Consigne A
Recopiez le passage de l'article sur le salaire du pape en commençant à « Absence totale de » et en terminant à « dans l’organigramme Vatican. ».
Consigne B
D'après l'article sur le salaire du pape, énumérez tout ce que le nouveau pape n'aura pas, selon la phrase qui commence par « Pas de fiche de paie ».

Extrait du texte
□ □ □

Je vous avoue que la question du salaire du pape m’a toujours intriguée. Quand j’ai appris le décès du pape François en avril dernier et l’élection de Léon XIV, le cardinal américain Robert Francis Prevost, je me suis dit qu’il fallait vraiment creuser ce sujet. Entre les idées reçues et la réalité, il y a parfois un fossé que seuls les faits peuvent combler.
Absence totale de rémunération pour le souverain pontife
Contrairement à ce que beaucoup imaginent, le pape ne touche aucun salaire. Zéro euro, zéro centime. C’est le pape François lui-même qui l’avait confirmé sans détour : « Je ne gagne rien. Rien du tout. Ils me nourrissent et quand j’ai besoin de quelque chose, je leur demande. » Cette déclaration tranche avec nos représentations habituelles du pouvoir.
Le nouveau pape Léon XIV hérite donc de cette tradition séculaire. Pas de fiche de paie en fin de mois, pas de négociation salariale, pas d’augmentation à réclamer. Le concept même de rémunération pontificale n’existe tout simplement pas dans l’organigramme Vatican.

□ □ □

Données fournies
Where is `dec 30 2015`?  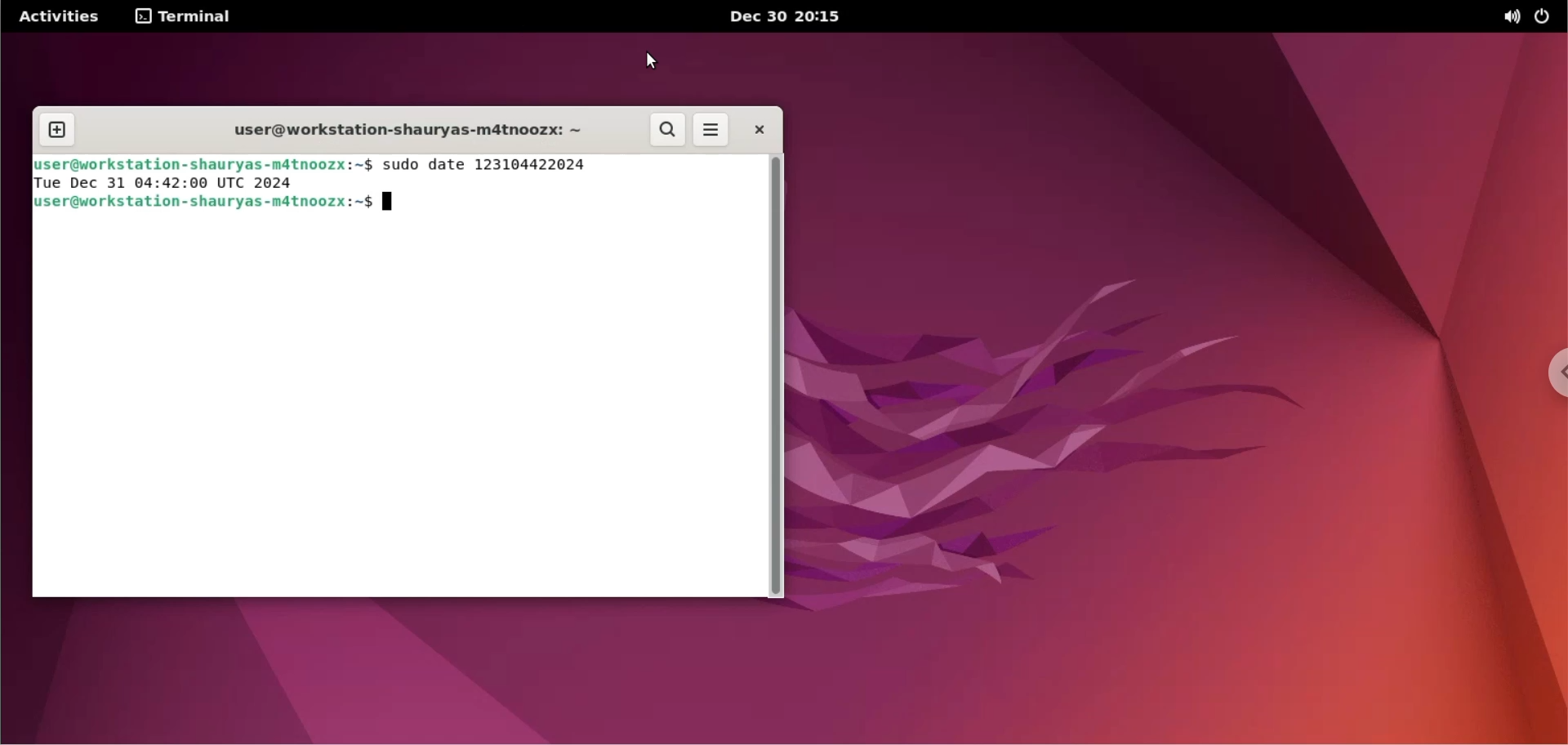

□ □ □

Corrigé A
Absence totale de rémunération pour le souverain pontife
Contrairement à ce que beaucoup imaginent, le pape ne touche aucun salaire. Zéro euro, zéro centime. C’est le pape François lui-même qui l’avait confirmé sans détour : « Je ne gagne rien. Rien du tout. Ils me nourrissent et quand j’ai besoin de quelque chose, je leur demande. » Cette déclaration tranche avec nos représentations habituelles du pouvoir.
Le nouveau pape Léon XIV hérite donc de cette tradition séculaire. Pas de fiche de paie en fin de mois, pas de négociation salariale, pas d’augmentation à réclamer. Le concept même de rémunération pontificale n’existe tout simplement pas dans l’organigramme Vatican.

Corrigé B
- une fiche de paie en fin de mois
- une négociation salariale
- une augmentation à réclamer